Note that we cannot use shorter codes for b, c or d because
we need to be able to unambiguously parse a concatenation of
the strings, eg. 1110110 decodes uniquely into dac.

With this encoding scheme, on average we use

$\left(\frac{1}{2} \times 1\right)+\left(\frac{1}{4} \times 2\right)+\left(\frac{1}{8} \times 3\right)+\left(\frac{1}{8} \times 3\right)=1.75$
bits

## Entropy
The entropy, $H(X)$ of a discrete random variable is given by
$$H(X)=-\sum_{i} p_{i} \log p_{i}$$
where adopt the convention $0 \log 0 = 0$

### Example
If $p_{a}=\frac{1}{2}, p_{b}=\frac{1}{4}, p_{c}=\frac{1}{8}=p_{d}$ then the entropy is as follows:

$$H(X)=-\frac{1}{2} \log _{2} \frac{1}{2}-\frac{1}{4} \log _{2} \frac{1}{4}-\frac{1}{8} \log_2 \frac{1}{8}-\frac{1}{8} \log_2 \frac{1}{8}=1.75 \text{ bits}$$

This is the same as the average number of bits we
computed earlier with our encoding scheme, since we are using a binary encoding

### Example 2: Uniform Distribution
Entropy $H(X)$ is maximized when X is a
uniform distribution; for n classes, we need $- \log _{2} \frac{1}{n}$ bits on average to transmit X , and this is the most bandwidth
required amongst all possible distributions of X .
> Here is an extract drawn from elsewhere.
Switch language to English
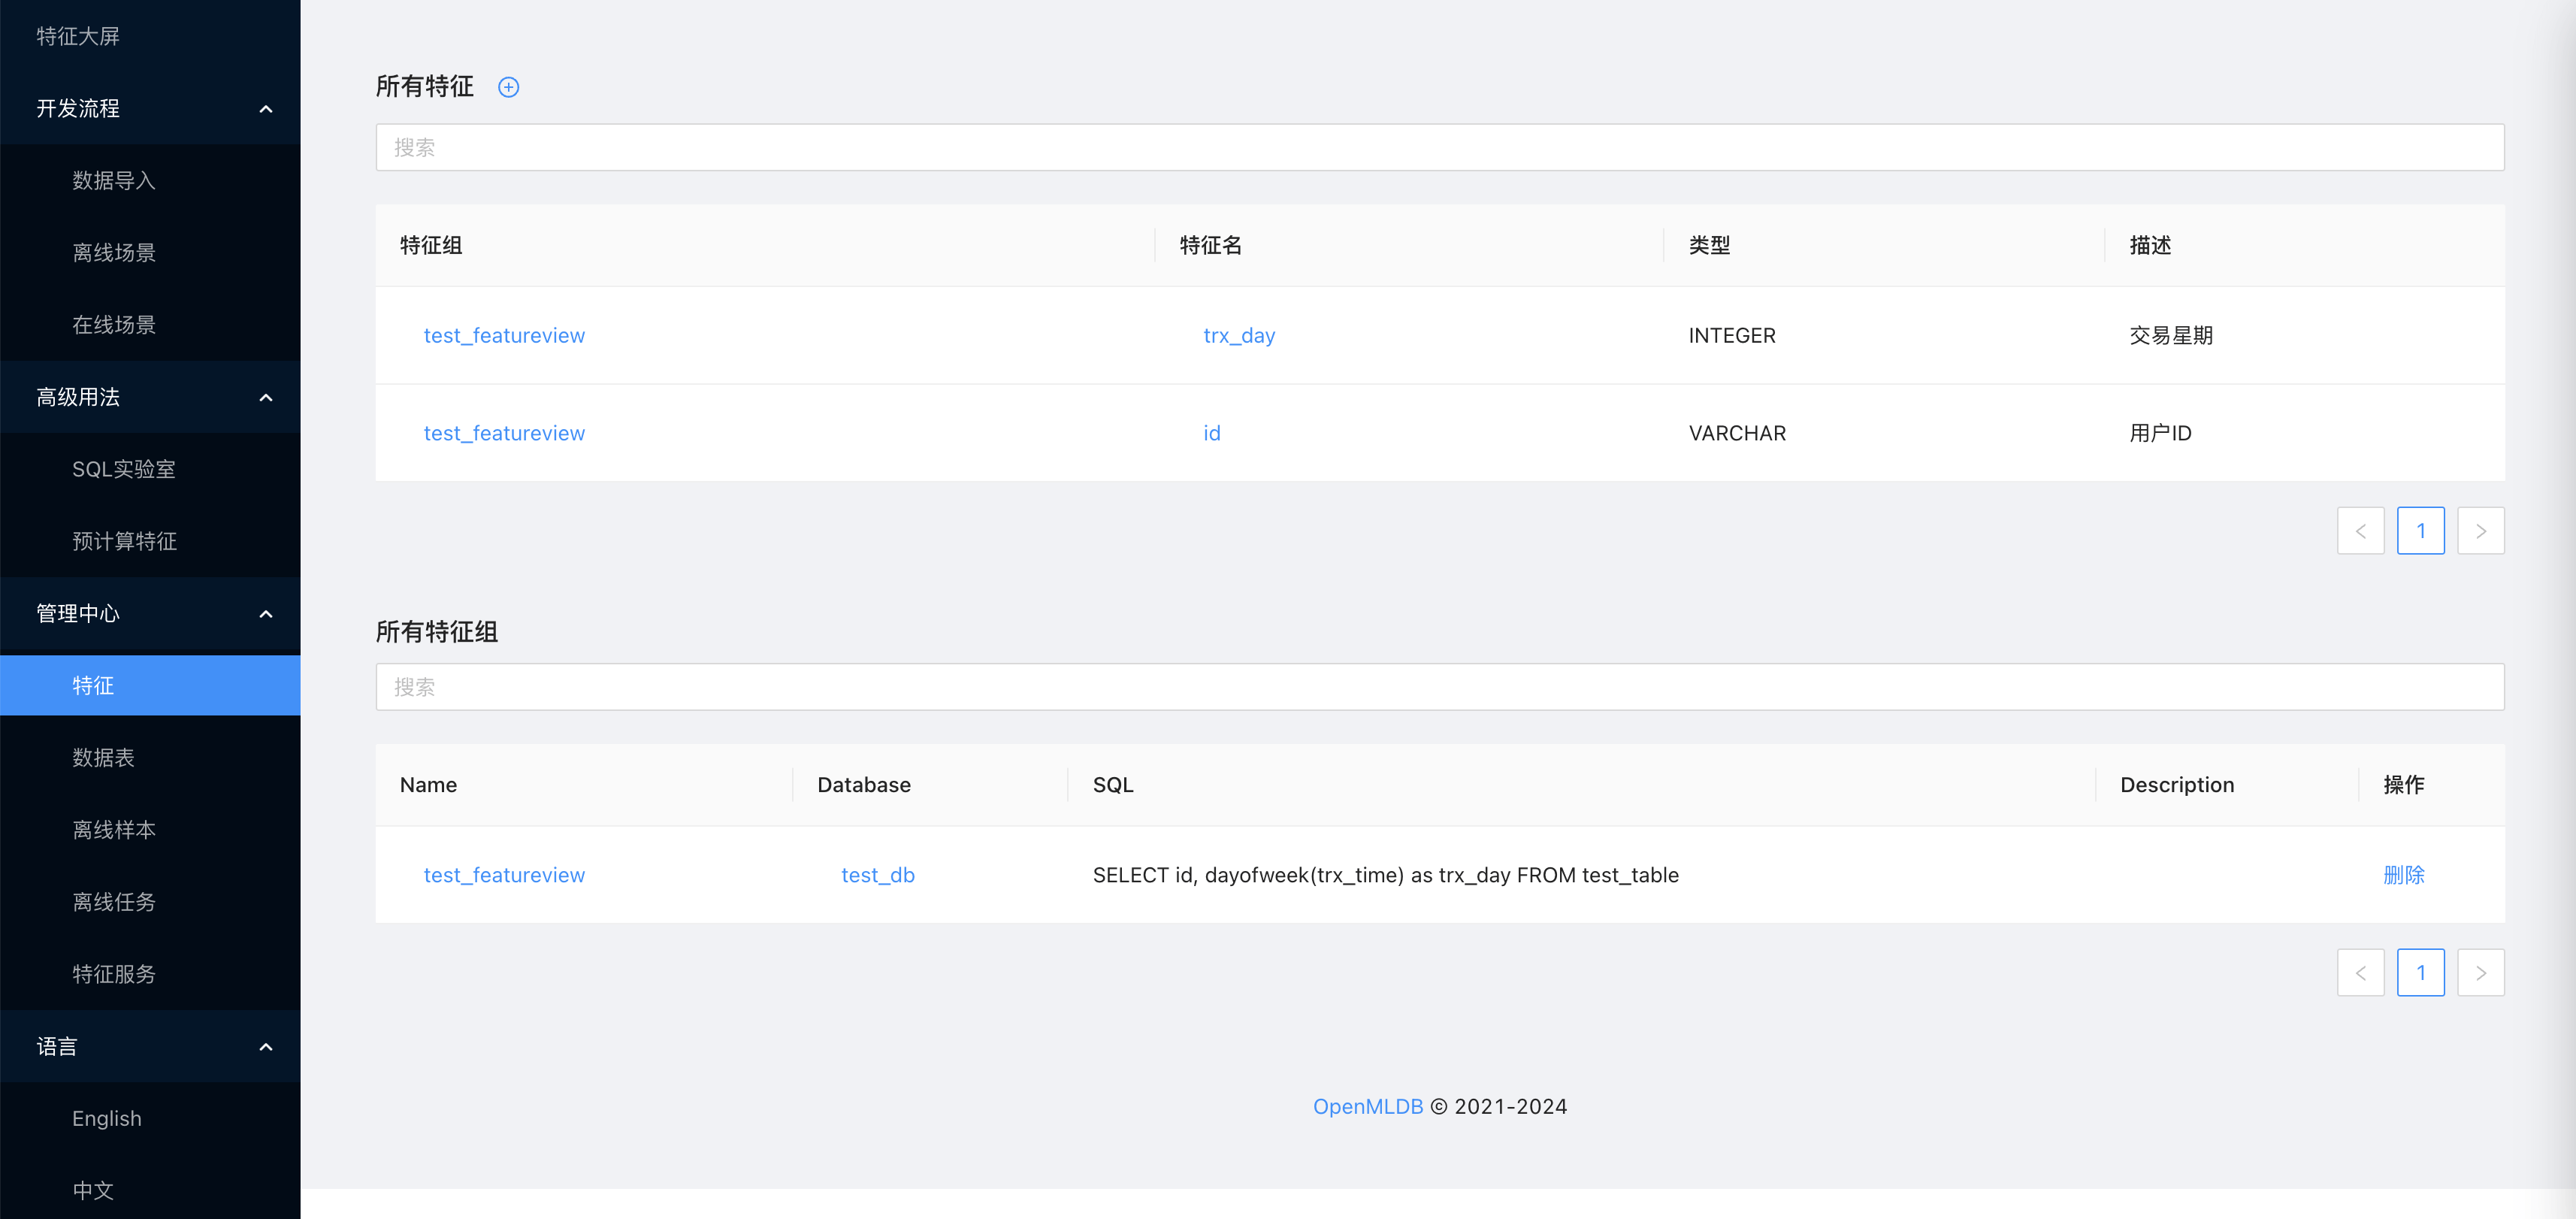This screenshot has width=2576, height=1219. pyautogui.click(x=106, y=1118)
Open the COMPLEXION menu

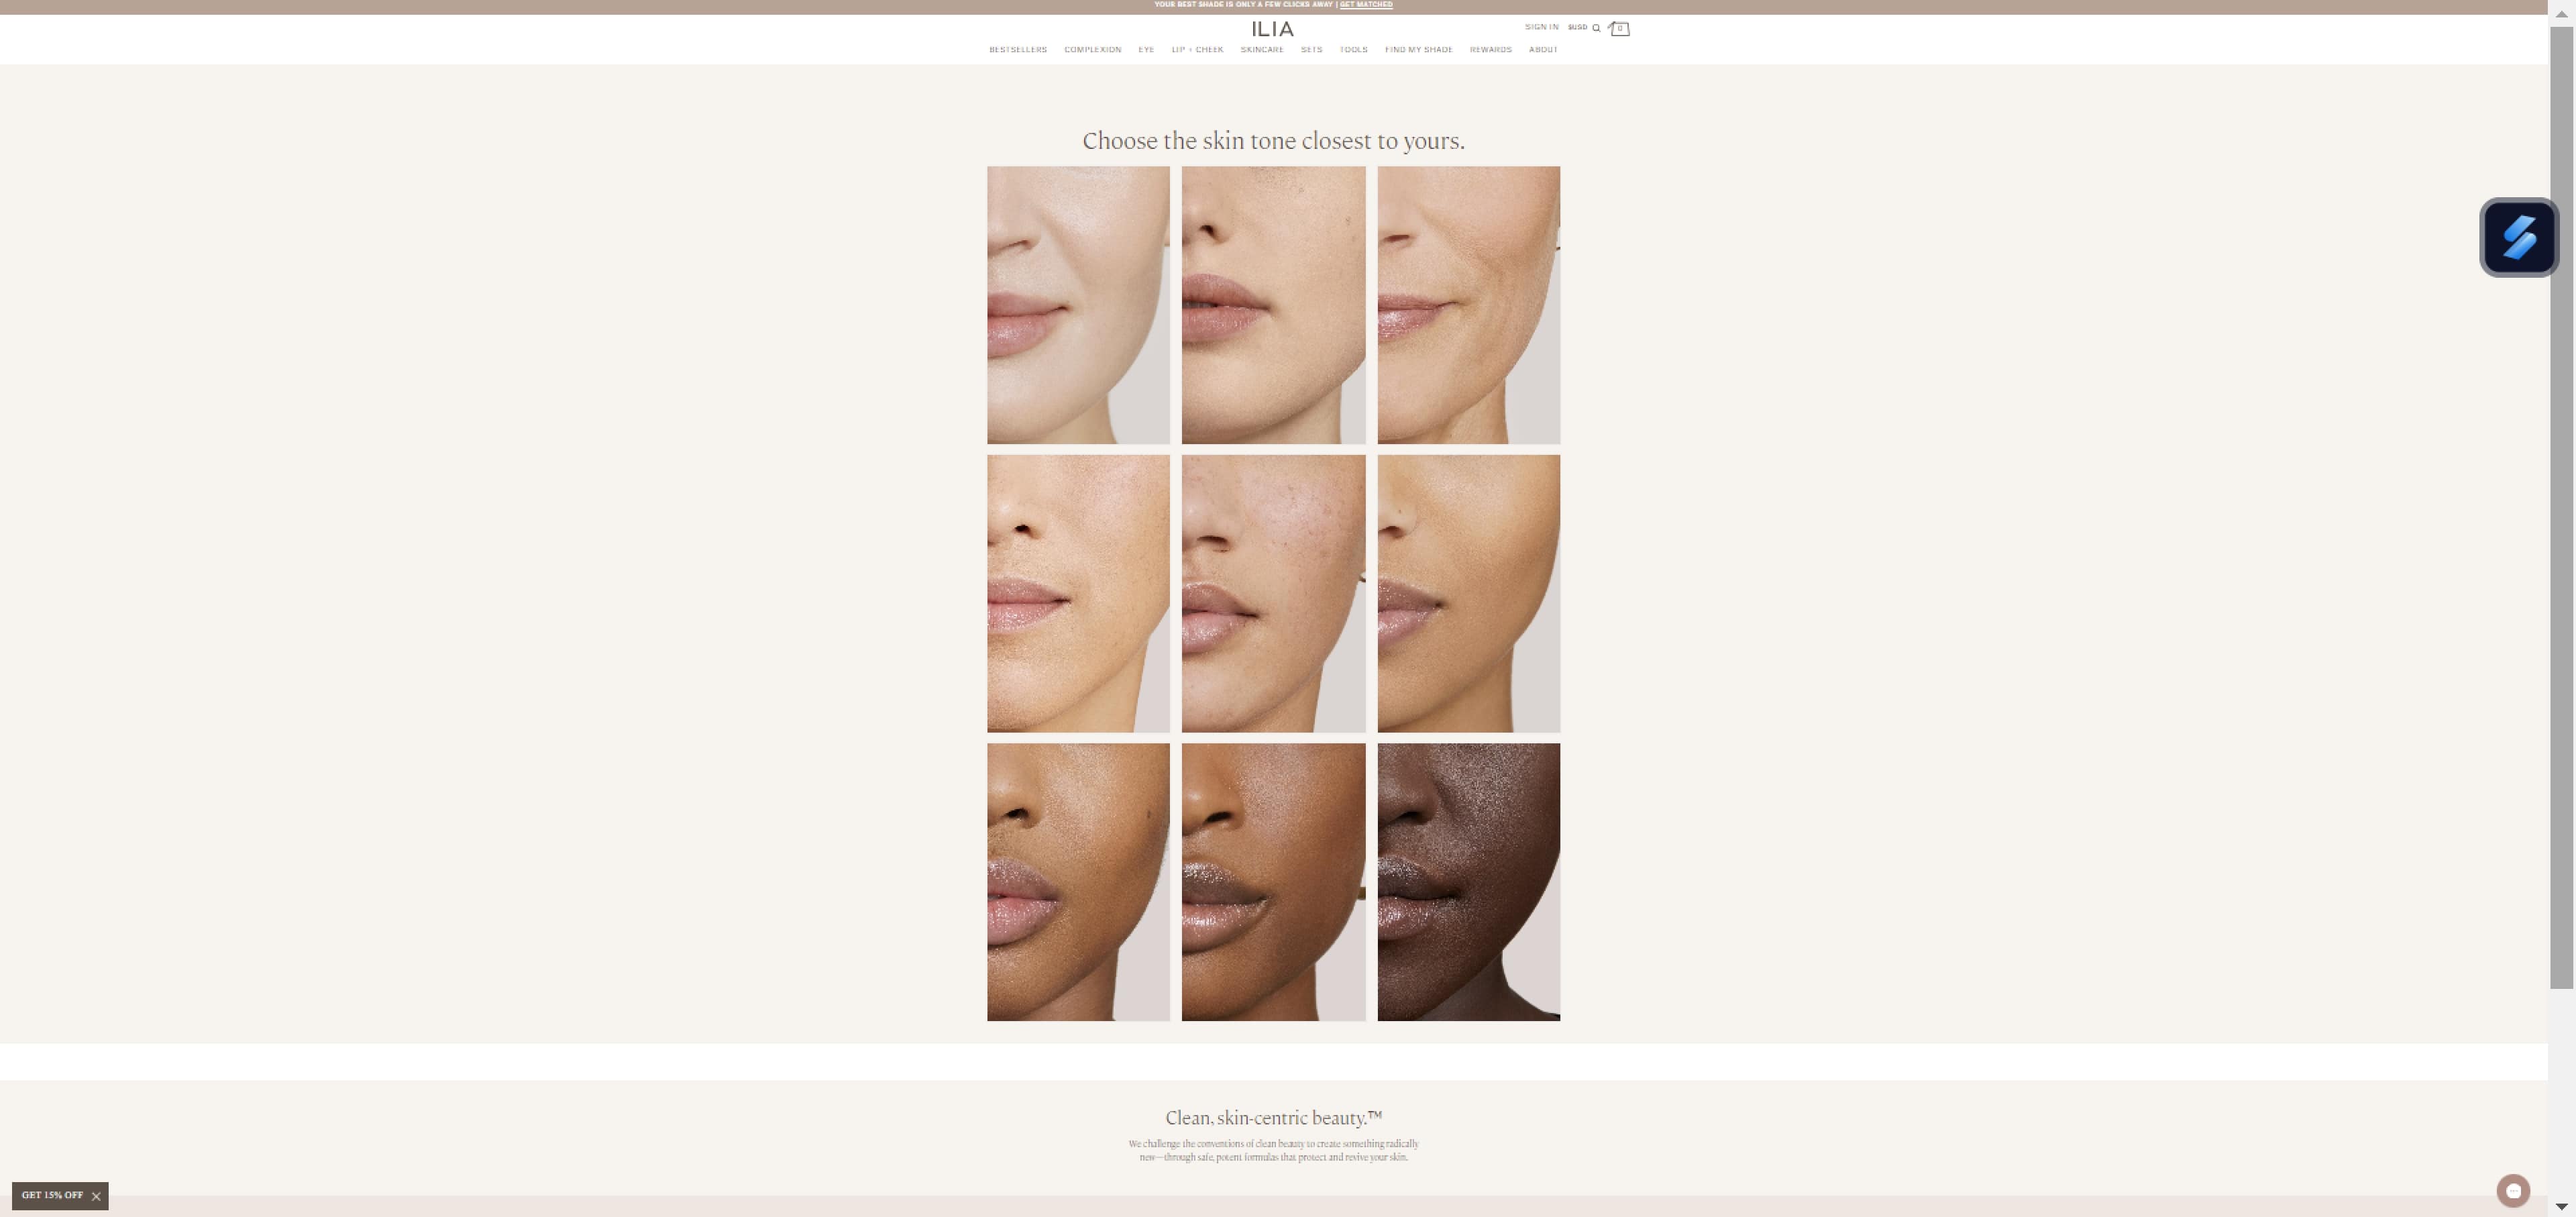[1091, 49]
$$H(X)=-\frac{1}{4} \log _{2} \frac{1}{4}-\frac{1}{4} \log _{2} \frac{1}{4}-\frac{1}{4} \log_2 \frac{1}{4}-\frac{1}{4} \log_2 \frac{1}{4}= - \log _{2} \frac{1}{4}=2$$

## Cross Entropy
The cross entropy of two discrete distributions p and q  is given by
$$H(p, q)=-\sum_{i} p_{i} \log q_{i}$$

Conditions:
- if $q_i = 0 \Rightarrow p_i = 0$
- else: If $q_{i}=0$ for some $i$ but $p_{i}>0,$ then $H(p, q)=\infty$

We can also write $H(X , Y )$ instead when we have two random
variables $X$ and $Y$ with distributions $p$ and $q$ respectively.

- $H(p, q) \geq H(p, p)$ for all $q$ (measure of disimilarity)
- equality occurs when $q=p.$  (entropy 0 when same)
- Not symmetric: i.e. $H(p, q) \neq H(q, p)$ in general.

In [6]:
import numpy as np

def CrossEntropy(yHat, y):
    if y == 1:
        return -np.log(yHat)
    else:
        return -np.log(1 - yHat)

    
print(CrossEntropy(0,0), CrossEntropy(1,1))
print(CrossEntropy(0,1), CrossEntropy(1,0))

-0.0 -0.0
inf inf


  """
  import sys


## Kullback-Leibler (KL) divergence (or relative entropy)

Definition
The KL divergence of two discrete distributions p and q such that
$q_{i}=0 \Longrightarrow p_{i}=0,$ is given by

$$ 
\begin{aligned} D_{K L}(p | q) &=H(p, q)-H(p, p) \\ &=\sum_{i} p_{i} \log \frac{p_{i}}{q_{i}} \end{aligned}
$$

If $q_{i}=0$ for some $i$ but $p_{i}>0,$ then $H(p, q)=\infty$

KL divergence measures the number of extra bits required to
transmit X with distribution p, **as compared to the optimal
code**, when we use the sub-optimal coding scheme associated
with distribution q.

- As with cross entropy, it is not symmetric.
- We can use source coding theorem to infer that KL divergence is always non-negative, but a more there is a more direct proof using Jensen’s inequality.